ÜCRETLER ASGARİ ÜCRETİN ALTINDA KALDI
İşçiler yapılan son sözleşmeden sonra hesaplarına yatan son net ücretlerinin 3 bin 400 ila 3 bin 700 arasında olduğunu söyledi. KHK ile belediye şirketlerine geçirilen işçilerin tamamının ücretinin asgari ücret altında kaldığını dile getiren işçilerden biri, “Ancak hafta sonlarında, bayramda seyranda çalışırsam biraz üstüne çıkabiliyorum” dedi. Belediye işçisi, “Zaten geçinemiyorduk ama bu maaş ve zamlarla artık iyice geçinemez hale geldik. Temmuzu, yeni sözleşmeyi bekleyemeyiz. Aldığımız zam şimdiden eridi, sözleşme zamanına kadar ne olur bilmiyoruz bile” diye konuştu. Sendikanın belediye yönetimiyle görüşmesi gerektiğini ifade eden işçi, “Ek zam istemesi lazım. Biz arkalarında dururuz” dedi.
"İŞ YÜKÜMÜZ ARTIYOR"
Çalışma koşullarının da zor olduğunu belirten başka bir işçi de “Bazen amirler yanlış şeyler söylüyorlar, hakaret ediyorlar ama sendika onları uyarmak, bizi savunmak yerine ‘Amirlerinizle laf dalaşına girmeyin, cevap vermeyin’ diyor bize toplantıda” ifadelerini kullandı.

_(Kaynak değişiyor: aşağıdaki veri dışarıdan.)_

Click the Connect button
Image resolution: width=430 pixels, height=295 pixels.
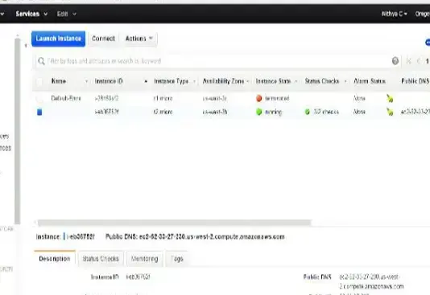(103, 39)
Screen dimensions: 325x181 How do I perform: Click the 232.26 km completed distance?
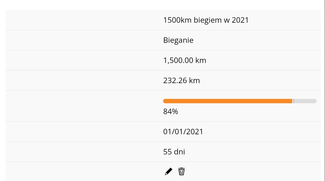181,81
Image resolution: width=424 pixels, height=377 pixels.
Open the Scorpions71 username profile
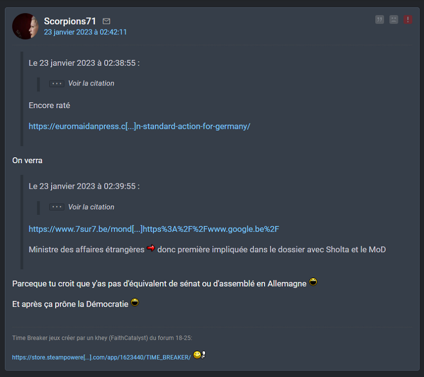[70, 21]
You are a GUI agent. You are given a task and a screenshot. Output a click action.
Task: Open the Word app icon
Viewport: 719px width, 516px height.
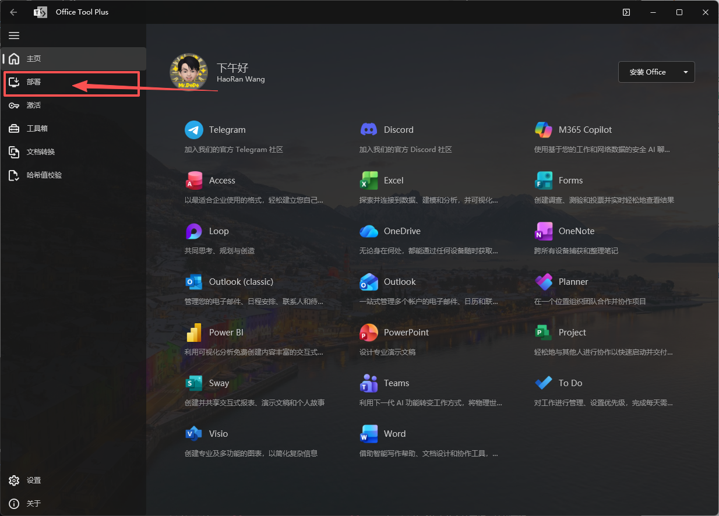(x=369, y=434)

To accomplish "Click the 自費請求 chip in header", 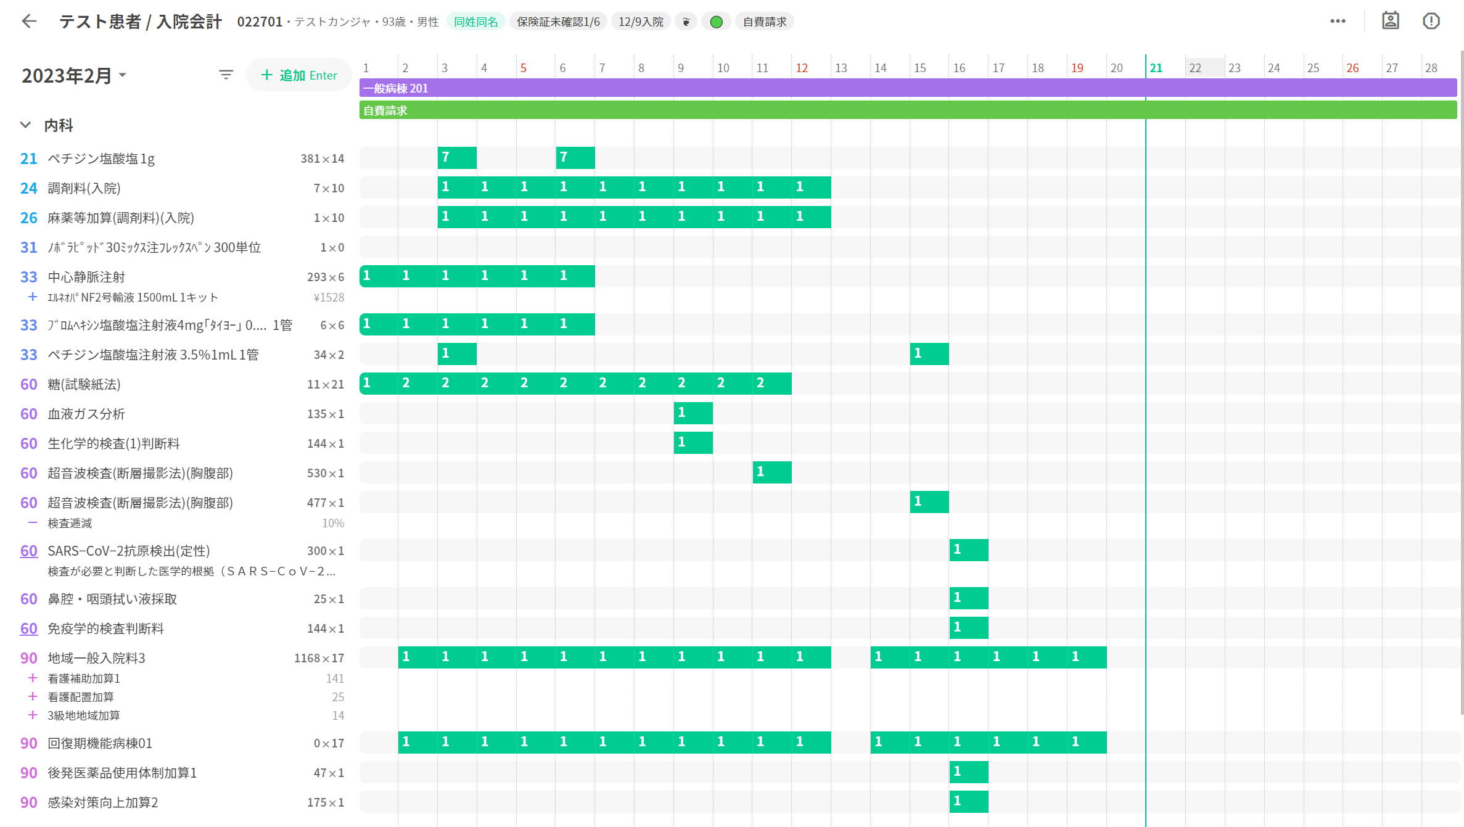I will click(x=764, y=22).
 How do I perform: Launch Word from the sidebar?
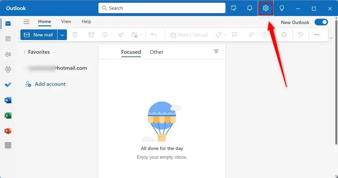8,100
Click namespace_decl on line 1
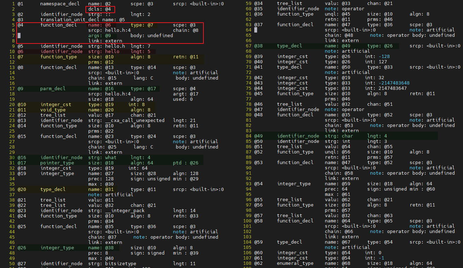Viewport: 463px width, 268px height. (x=59, y=4)
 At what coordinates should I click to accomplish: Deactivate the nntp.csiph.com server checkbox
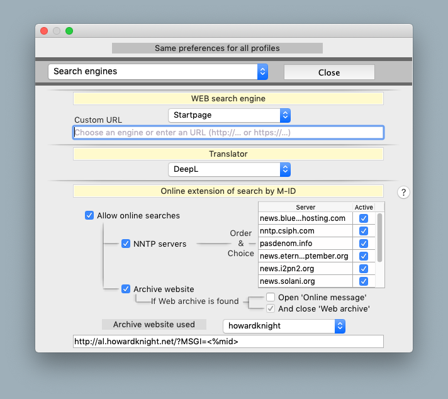click(x=363, y=231)
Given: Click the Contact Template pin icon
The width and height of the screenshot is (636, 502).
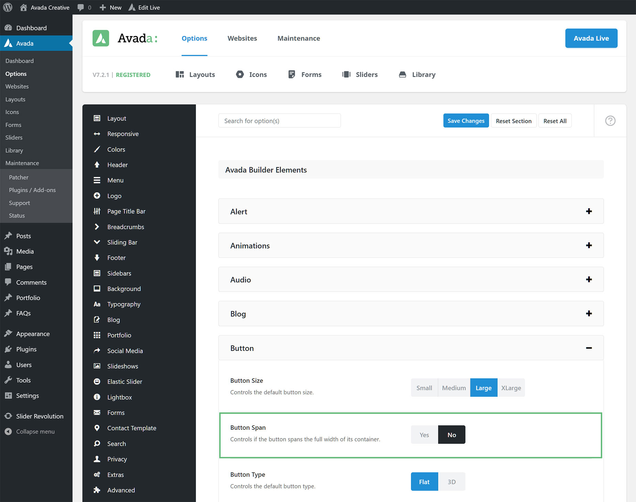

İşçilerin en çok şikayet ettiği konuların başında işçi açığı ve görev tanımları dışında işler yaptırılması geliyor. Bir temizlik işçisi; “Ben süpürgeciyim, sabahtan akşama kadar sokakları süpürüyorum ama bana gelip ‘Bugün arabaya geçmen lazım’ diyorlar. Benim raporum var, sırtımdan rahatsızım. Ama o ağır çöp poşetlerini, çöp kutularını defalarca kaldırıp arabaya atıyorum o gün. Madem açık var neden o işi yapacak birini almıyorsunuz?” dedi.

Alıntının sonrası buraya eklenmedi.